▸ WHAT TO DO
Go through the lines below and tally those containing the string "computer". Respond with the number only.

━━━━━━━━━━━━━━━━━━━━

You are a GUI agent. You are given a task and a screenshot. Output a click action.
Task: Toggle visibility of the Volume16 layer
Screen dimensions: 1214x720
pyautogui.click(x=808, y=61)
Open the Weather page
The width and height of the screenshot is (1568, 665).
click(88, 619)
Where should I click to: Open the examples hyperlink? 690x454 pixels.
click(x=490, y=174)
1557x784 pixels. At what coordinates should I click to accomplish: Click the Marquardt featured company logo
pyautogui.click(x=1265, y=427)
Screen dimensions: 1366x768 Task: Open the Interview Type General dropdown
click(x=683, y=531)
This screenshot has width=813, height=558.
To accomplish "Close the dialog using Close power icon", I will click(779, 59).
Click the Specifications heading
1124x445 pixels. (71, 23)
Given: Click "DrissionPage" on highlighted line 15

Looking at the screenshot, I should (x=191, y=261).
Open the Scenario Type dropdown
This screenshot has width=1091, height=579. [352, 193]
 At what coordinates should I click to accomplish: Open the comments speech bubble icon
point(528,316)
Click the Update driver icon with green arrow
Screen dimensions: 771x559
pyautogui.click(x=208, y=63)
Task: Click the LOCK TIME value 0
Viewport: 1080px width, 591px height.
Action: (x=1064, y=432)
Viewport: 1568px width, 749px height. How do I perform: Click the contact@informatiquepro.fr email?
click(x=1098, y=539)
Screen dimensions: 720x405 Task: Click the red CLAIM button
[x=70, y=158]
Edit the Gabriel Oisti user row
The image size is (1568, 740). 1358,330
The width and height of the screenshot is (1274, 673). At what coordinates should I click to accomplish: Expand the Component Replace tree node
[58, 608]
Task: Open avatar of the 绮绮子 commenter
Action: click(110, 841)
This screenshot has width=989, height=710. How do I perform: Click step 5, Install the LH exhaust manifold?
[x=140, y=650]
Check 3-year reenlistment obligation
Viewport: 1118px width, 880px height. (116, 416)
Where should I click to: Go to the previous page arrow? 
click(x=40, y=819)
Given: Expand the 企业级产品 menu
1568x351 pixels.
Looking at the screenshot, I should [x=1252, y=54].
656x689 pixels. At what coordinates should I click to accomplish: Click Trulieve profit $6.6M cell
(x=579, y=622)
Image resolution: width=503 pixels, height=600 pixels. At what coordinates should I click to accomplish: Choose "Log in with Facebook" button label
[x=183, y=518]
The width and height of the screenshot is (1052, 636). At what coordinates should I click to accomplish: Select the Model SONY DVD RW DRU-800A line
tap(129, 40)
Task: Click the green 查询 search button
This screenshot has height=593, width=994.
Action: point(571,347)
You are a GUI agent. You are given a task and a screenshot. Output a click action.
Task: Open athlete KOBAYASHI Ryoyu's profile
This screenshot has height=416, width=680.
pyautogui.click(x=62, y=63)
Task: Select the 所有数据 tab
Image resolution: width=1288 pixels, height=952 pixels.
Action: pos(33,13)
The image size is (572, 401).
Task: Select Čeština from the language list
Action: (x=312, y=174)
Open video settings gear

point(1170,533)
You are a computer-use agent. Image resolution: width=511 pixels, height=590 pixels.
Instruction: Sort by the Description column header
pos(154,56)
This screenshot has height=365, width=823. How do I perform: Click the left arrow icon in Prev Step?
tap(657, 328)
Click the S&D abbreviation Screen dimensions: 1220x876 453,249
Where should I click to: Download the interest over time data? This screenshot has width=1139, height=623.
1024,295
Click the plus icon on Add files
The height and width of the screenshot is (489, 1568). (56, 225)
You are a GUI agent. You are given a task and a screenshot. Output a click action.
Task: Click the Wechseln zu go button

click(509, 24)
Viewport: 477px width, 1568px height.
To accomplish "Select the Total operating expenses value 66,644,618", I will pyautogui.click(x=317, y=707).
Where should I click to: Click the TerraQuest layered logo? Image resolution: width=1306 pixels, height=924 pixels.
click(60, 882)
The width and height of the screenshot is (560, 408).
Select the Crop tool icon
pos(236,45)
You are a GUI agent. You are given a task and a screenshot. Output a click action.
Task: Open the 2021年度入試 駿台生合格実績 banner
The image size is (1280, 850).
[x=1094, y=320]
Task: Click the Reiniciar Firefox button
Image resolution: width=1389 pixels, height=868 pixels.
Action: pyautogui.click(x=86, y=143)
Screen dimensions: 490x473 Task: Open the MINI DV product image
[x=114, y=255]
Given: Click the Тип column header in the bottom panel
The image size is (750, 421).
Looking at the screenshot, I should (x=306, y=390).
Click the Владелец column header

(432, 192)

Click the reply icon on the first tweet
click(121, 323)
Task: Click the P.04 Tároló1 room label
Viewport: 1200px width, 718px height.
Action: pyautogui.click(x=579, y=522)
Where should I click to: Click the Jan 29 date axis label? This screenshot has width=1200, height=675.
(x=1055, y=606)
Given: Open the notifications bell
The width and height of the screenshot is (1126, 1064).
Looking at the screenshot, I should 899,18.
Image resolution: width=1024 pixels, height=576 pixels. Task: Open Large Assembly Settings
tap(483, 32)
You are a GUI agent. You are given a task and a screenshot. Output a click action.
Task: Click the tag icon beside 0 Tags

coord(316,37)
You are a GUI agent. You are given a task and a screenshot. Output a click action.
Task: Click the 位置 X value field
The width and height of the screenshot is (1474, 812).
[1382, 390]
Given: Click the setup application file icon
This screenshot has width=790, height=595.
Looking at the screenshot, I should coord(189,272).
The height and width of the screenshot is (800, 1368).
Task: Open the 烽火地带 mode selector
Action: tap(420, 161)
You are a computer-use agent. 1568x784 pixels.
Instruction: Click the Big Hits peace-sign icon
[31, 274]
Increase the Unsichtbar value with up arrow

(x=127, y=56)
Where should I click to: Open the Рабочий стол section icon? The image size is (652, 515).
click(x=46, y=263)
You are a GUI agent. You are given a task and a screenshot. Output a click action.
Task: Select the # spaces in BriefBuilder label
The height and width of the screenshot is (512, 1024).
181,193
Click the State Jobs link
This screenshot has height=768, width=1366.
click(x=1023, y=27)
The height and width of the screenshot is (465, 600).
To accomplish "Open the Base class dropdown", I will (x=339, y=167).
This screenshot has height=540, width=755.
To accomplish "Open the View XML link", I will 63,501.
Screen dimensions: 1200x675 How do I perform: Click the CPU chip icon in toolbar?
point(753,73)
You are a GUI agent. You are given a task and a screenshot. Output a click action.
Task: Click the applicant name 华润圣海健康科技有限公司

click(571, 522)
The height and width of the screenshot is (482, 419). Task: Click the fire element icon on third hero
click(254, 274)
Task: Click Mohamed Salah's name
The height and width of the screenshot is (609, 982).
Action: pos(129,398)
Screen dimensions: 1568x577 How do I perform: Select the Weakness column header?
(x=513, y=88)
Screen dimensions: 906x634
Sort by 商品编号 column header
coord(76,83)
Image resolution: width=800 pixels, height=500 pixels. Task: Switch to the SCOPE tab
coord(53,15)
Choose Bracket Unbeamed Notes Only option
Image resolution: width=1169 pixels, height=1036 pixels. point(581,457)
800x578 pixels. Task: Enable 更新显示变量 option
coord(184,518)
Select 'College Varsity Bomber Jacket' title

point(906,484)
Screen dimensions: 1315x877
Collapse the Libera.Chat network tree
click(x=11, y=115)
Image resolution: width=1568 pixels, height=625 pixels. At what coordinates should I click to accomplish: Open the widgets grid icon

━━━━━━━━━━━━━━━━━━━━

▸ EXERCISE SOLUTION
2